(Saved data entries)
▽

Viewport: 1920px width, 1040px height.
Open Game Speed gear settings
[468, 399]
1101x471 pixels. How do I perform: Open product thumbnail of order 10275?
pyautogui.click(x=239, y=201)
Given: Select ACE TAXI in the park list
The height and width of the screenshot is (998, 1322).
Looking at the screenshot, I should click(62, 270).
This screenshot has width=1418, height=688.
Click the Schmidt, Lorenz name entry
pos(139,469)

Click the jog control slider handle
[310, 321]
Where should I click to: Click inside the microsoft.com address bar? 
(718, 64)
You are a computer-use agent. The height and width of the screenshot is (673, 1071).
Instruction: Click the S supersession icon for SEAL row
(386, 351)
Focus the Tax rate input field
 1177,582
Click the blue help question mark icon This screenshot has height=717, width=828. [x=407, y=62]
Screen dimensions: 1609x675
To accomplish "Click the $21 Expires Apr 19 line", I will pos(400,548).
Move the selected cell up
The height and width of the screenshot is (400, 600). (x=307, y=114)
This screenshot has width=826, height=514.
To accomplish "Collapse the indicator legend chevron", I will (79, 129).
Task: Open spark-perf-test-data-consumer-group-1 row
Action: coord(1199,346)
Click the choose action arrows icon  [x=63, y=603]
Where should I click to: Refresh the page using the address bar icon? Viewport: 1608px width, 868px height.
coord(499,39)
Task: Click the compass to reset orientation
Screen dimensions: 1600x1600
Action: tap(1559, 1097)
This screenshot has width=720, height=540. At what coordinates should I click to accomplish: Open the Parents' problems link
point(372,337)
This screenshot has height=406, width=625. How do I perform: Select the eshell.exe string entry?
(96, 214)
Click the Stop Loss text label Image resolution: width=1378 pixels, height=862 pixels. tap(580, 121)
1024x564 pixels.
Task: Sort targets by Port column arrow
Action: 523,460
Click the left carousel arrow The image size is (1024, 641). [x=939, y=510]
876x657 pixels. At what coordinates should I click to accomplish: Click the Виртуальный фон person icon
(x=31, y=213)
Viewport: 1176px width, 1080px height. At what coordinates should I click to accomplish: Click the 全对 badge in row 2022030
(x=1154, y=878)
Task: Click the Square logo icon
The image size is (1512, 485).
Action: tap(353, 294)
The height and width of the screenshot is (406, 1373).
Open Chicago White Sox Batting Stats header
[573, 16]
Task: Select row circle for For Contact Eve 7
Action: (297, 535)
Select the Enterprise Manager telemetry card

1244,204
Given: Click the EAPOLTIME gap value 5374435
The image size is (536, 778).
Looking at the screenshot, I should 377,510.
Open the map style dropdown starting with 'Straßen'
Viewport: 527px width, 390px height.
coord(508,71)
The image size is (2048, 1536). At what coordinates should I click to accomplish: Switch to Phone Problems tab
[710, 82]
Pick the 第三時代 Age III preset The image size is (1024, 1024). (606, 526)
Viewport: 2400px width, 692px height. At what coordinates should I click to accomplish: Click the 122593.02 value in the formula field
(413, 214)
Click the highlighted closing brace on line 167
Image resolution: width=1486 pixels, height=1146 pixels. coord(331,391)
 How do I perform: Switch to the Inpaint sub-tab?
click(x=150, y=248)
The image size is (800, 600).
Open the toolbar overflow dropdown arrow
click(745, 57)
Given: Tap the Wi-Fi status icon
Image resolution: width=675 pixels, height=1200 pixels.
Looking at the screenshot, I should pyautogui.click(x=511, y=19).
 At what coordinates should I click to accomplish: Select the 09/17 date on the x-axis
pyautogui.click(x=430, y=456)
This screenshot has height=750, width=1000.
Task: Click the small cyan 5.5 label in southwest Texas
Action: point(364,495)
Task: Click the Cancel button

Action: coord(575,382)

△

• REQUIREMENT:
Looking at the data above, return every line from the one with "Screen dimensions: 1609x675" down to the one with "Click the choose", exactly and inclusively.

• RESULT BELOW:
Screen dimensions: 1609x675
To accomplish "Click the $21 Expires Apr 19 line", I will pos(400,548).
Move the selected cell up
The height and width of the screenshot is (400, 600). (x=307, y=114)
This screenshot has width=826, height=514.
To accomplish "Collapse the indicator legend chevron", I will (79, 129).
Task: Open spark-perf-test-data-consumer-group-1 row
Action: coord(1199,346)
Click the choose action arrows icon  [x=63, y=603]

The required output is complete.